Na última
terça-feira (08) foi comemorado o Dia
Internacional do Pedestre. Confesso que, pedestre profissional que sou, não
sabia da existência desse dia. Na verdade, não me sensibilizo muito com esse
negócio de “dia disso”, “dia daquilo”, mas, neste caso, achei bem oportuno. Até
porque não implica necessariamente uma corrida louca às lojas para comprar
presentes.
Em nome de uma
suposta modernidade, em muitas cidades espantou-se o pedestre para abrir espaço
para avenidas de alta velocidade ou para estacionamentos. As rodas passaram a
ter mais importância do que as pernas. No Rio de Janeiro, a Barra da Tijuca é
um exemplo dessa visão equivocada de cidade. Pedestres não são bem vindos por
lá.
Por sorte, algumas
luzes surgem no final desse túnel, e não são carros vindo em nossa direção. E
nem aquelas falsas luzes que só servem para iludir o eleitor ou para justificar
obras superfaturadas. Algumas cidades pelo mundo estão priorizando o bípede
humano em detrimento do motor sobre rodas, seja oferecendo transporte público
de graça, ou expandindo ciclovias, ou cobrando taxas para que veículos circulem
por determinados perímetros. Ou redesenhando as cidades para que as pessoas não
tenham que fazer longos deslocamentos para a escola, o lazer ou o trabalho.
O automóvel é ótimo.
Um excelente artefato, como a máquina de lavar, o freezer, o liquidificador, o
aspirador de pó. Uma máquina, como dizem os italianos (macchina) e os russos (машина).

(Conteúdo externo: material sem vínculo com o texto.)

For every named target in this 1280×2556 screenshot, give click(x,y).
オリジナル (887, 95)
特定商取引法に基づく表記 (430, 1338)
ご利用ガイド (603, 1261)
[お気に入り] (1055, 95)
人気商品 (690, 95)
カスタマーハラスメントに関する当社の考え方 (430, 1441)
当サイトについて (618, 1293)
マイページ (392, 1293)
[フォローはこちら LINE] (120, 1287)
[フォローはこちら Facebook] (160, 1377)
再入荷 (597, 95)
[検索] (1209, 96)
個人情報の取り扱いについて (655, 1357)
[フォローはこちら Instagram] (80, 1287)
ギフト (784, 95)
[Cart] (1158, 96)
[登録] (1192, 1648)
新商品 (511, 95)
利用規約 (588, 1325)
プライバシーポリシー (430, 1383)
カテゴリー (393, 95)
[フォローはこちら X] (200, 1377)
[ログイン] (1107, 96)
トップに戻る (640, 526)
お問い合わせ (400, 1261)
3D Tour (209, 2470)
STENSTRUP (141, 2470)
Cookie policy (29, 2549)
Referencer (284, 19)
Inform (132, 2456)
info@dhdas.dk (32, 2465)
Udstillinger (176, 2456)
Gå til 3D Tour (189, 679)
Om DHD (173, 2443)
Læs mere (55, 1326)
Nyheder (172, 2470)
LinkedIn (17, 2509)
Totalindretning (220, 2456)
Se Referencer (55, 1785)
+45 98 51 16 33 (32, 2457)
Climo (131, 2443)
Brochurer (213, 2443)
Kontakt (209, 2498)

Como tudo na vida, é bom se bem usado. O bem que proporciona não pode ser menor
do que os danos que possa causar. Como a crescente poluição do ar que
respiramos e o aumento da temperatura nas metrópoles, criando as ilhas
de calor.
Jane Jacobs não
era urbanista de formação, ou arquiteta, e sim jornalista. Mas – ou por isso
mesmo - teve a compreensão, décadas atrás, de que uma cidade deve ser
comunicante, espaço de socialização. O arquiteto dinamarquês Jan Gehl também trilha esse caminho e defende
a cidade para pessoas, título de um belo livro seu.
Este tema puxa lá do
fundo de minha memória um magnífico conto do mestre Ray Bradbury (falecido em
2012, aos 91 anos), O
Pedestre (The Pedestrian). Tido como autor de ficção científica, Bradbury
rejeitava esse rótulo. De fato, era isso e muito mais. Escrito nos anos 1950, o
conto é ambientado no ano de 2053, quando o simples ato de caminhar pela cidade
seria uma infração.
O pedestre solitário
de Bradbury pode ser o último exemplar do flâneur descrito por
Walter Benjamin. Uma espécie que já nestas primeiras décadas do século XXI talvez
esteja ameaçada de extinção. Tomara que não.